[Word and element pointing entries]

BEGIN

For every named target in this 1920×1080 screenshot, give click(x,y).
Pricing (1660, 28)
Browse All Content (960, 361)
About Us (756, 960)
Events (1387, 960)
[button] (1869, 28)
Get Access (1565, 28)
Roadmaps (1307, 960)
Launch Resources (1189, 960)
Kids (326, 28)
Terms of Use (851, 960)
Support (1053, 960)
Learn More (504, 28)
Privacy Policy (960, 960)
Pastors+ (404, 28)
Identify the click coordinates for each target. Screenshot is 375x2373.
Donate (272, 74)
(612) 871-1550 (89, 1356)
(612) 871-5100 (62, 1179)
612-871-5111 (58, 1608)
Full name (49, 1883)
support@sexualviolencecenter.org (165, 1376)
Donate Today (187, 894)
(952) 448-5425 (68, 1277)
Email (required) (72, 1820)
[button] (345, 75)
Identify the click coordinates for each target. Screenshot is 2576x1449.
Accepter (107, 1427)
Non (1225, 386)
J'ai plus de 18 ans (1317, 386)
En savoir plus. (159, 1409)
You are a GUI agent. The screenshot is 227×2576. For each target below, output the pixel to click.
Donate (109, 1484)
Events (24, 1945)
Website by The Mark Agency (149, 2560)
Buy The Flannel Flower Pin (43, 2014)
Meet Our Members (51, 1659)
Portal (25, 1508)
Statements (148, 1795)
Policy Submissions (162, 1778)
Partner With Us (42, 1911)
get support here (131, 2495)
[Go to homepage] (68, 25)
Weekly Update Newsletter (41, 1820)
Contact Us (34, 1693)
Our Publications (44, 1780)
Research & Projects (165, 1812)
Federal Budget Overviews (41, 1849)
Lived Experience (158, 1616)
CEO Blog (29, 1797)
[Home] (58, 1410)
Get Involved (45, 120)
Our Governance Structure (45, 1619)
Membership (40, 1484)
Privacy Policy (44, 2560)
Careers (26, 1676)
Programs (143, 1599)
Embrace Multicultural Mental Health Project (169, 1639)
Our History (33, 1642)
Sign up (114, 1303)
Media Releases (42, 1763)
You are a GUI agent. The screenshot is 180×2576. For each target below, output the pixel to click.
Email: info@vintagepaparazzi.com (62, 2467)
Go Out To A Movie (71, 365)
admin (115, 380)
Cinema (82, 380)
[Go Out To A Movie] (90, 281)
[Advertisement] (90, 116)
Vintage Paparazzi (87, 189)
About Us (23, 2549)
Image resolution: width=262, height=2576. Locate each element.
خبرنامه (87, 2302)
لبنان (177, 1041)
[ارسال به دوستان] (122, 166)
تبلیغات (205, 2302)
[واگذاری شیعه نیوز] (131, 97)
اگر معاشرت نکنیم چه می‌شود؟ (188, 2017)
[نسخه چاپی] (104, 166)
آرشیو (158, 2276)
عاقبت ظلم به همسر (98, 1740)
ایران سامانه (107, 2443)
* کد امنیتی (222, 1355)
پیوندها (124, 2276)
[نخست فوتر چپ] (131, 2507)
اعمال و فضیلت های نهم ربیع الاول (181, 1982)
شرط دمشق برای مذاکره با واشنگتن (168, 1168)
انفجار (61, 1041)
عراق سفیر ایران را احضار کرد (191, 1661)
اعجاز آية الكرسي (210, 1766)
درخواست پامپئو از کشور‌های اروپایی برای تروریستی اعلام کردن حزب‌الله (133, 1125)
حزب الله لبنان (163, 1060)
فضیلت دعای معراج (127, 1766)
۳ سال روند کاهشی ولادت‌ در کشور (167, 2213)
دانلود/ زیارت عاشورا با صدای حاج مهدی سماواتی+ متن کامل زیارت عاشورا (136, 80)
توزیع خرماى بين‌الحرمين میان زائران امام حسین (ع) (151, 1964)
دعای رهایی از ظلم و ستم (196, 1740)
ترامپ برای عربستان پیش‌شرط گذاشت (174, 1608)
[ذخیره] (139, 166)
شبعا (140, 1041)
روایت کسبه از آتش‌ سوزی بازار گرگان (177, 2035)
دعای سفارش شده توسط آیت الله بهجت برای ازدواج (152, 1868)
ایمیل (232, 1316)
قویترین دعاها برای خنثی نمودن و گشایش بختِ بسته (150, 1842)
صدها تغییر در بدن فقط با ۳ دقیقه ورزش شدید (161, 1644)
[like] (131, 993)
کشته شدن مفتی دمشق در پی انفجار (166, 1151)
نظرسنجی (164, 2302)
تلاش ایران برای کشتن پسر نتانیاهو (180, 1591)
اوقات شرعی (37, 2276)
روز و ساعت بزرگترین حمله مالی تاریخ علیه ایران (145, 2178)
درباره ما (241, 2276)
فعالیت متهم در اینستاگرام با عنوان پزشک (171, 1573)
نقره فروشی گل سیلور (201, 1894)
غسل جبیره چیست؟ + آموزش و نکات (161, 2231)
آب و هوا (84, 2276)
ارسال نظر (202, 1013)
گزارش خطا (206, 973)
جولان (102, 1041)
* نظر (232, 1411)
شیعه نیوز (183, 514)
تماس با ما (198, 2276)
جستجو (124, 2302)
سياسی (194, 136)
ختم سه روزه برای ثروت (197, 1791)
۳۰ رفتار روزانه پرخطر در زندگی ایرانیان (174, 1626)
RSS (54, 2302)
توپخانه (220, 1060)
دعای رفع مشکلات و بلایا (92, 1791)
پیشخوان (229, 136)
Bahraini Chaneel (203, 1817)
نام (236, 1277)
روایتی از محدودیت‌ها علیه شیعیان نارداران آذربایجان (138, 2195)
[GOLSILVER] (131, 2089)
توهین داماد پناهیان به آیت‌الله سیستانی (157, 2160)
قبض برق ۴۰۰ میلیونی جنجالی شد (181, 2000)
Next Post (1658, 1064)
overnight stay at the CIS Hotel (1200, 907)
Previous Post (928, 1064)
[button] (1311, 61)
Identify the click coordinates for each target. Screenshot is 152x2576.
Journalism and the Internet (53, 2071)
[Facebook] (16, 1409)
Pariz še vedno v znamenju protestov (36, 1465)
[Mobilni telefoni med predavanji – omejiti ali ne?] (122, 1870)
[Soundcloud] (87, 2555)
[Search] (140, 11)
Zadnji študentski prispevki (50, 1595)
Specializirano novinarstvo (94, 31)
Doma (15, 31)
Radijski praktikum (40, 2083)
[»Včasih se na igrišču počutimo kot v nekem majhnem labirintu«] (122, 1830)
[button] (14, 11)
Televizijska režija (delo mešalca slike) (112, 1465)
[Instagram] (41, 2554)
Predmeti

END

→ Task objective:
Starting at the line containing "About Us (23, 2549)" and ending at the line containing "اعجاز آية الكرسي (210, 1766)", write out every line of the material again. Multiply each click coordinate in the answers by 0.5 and round to whole numbers, with halves going up, while leaving all other numbers untouched.

→ Answer to this exercise:
About Us (12, 1275)
Image resolution: width=262, height=2576. Locate each element.
خبرنامه (44, 1151)
لبنان (89, 521)
[ارسال به دوستان] (61, 83)
تبلیغات (103, 1151)
[واگذاری شیعه نیوز] (66, 49)
اگر معاشرت نکنیم چه می‌شود؟ (94, 1009)
[نسخه چاپی] (52, 83)
آرشیو (79, 1138)
عاقبت ظلم به همسر (49, 870)
ایران سامانه (54, 1222)
* کد امنیتی (111, 678)
پیوندها (62, 1138)
[نخست فوتر چپ] (66, 1254)
اعمال و فضیلت های نهم ربیع الاول (91, 991)
شرط دمشق برای مذاکره با واشنگتن (84, 584)
انفجار (31, 521)
عراق سفیر ایران را احضار کرد (96, 831)
اعجاز آية الكرسي (105, 883)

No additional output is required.